In 1641 Woodbridge of Newbury purchased the land "about Cochichewick" that had been reserved by a vote of the General Court in 1634. He led a group of settlers there in 1641. The settlers named the town Andover because some of them came from Andover, Hampshire, in England. Woodbridge was ordained at Andover, Massachusetts, on 24 October 1645 and was chosen teacher of a congregation at Newbury. Cotton Mather said of him:

The town of Andover then first peeping into the world, he was, by the hands of Mr. Wilson and Mr. Worcester, ordained the teacher of a Congregation there. There he continued with good reputation, discharging the duties of the ministry until, upon the invitation of friends, he returned once more to England.

In 1647, Woodbridge returned to England and was made chaplain to the commissioners for the Treaty of Newport, in the Isle of Wight. On this journey he carried a manuscript of poetry by his sister-in-law Anne Bradstreet without her knowledge. He had it published in London as The Tenth Muse Lately Sprung Up into America, by a Gentlewoman in such Parts. The publication appears to have been an attempt by Puritan men (Thomas Dudley, Simon Bradstreet, and Woodbridge) to show that a godly and educated woman could elevate the position held by a wife and mother, without necessarily placing her in competition with men. The publication was though unauthorized and reportedly, on the publication of Anne Bradstreet's The Tenth Muse (1650), he wrote:

I feare the displeasure of no person in the publishing of these Poems but the Author's, without whose knowledge, and contrary to her expectation, I have presumed to bring to publick view what she resolved should never in such as manner see the Sun.
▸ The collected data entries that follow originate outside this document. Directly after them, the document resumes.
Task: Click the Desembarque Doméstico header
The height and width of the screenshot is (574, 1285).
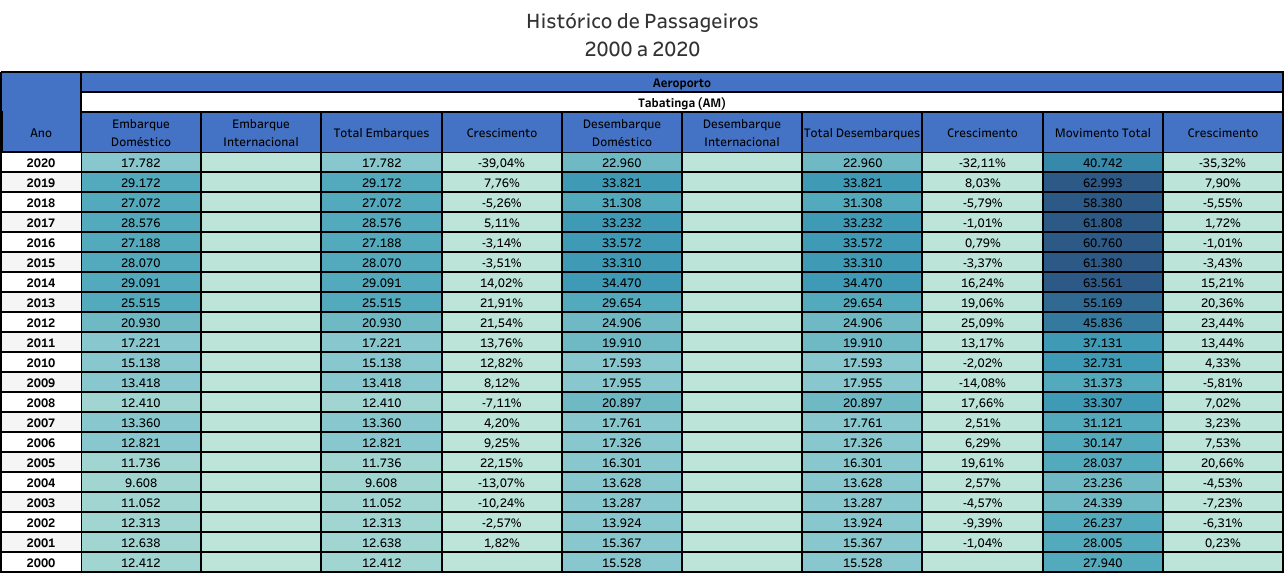Action: pyautogui.click(x=621, y=132)
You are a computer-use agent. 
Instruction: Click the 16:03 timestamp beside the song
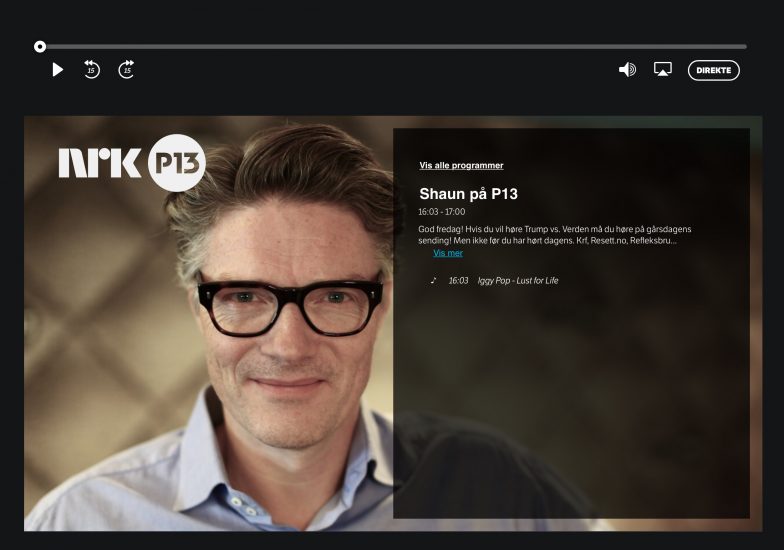[x=458, y=281]
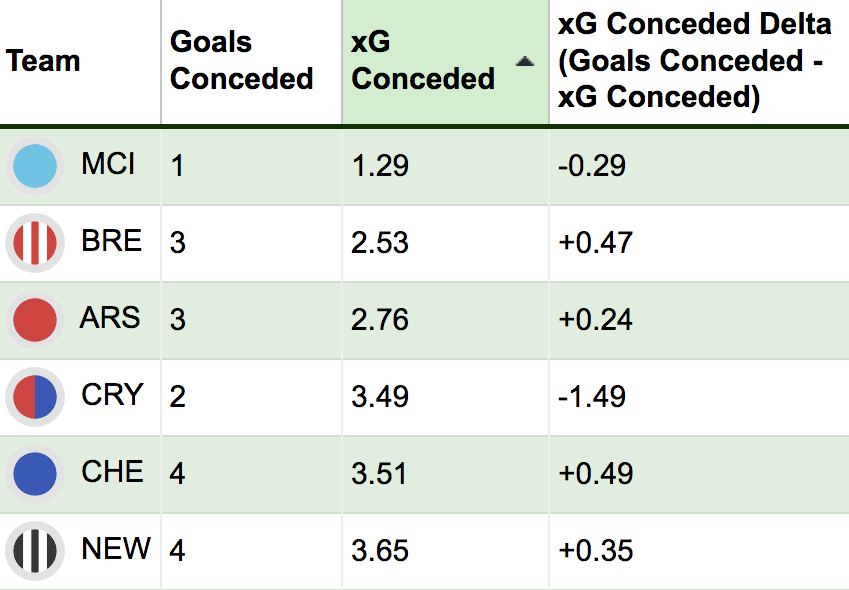Select the NEW team name
Image resolution: width=849 pixels, height=590 pixels.
pyautogui.click(x=116, y=548)
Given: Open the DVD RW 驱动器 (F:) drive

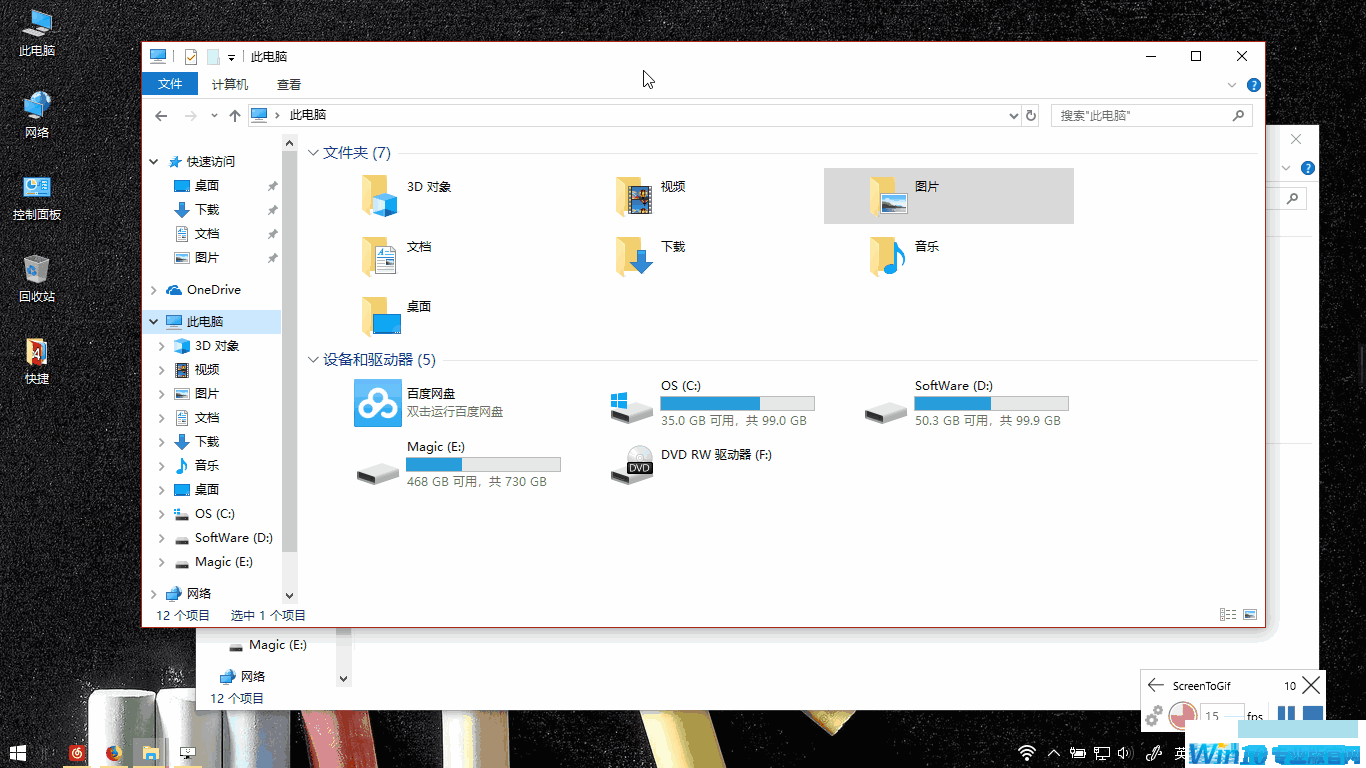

Woodbridge settled in New England in 1663 and became teacher and assistant pastor to his uncle Reverend Thomas Parker, M.A. as minister at Newbury. Disagreeing with his congregation on some points of church discipline, he gave up his post in 1672 and became a magistrate of the township. He died on 17 March 1696.

==Family==
John Woodbridge married Mercy Dudley, daughter of Governor Thomas Dudley and sister of Anne Bradstreet, on May 20, 1639, probably in Newbury, Massachusetts. They had twelve children, including a son John born in 1644 who married Abigail Leete, a daughter of Connecticut Governor William Leete. The town of Woodbridge, Connecticut is named after one of John and Abigail's grandsons, Rev. Benjamin Woodbidge (1712–1785), a son of John Woodbridge and Jemina Eliot. Dudley Woodbridge, judge-advocate of Barbados and director-general of the Royal Assiento Company, who died on 11 February 1721, and whose portrait was painted by Kneller, was probably another son of John and Mercy Woodbridge.

Woodbridge's younger brother Benjamin Woodbridge, who went to Massachusetts a few years after him, was the first graduate of Harvard College in 1642.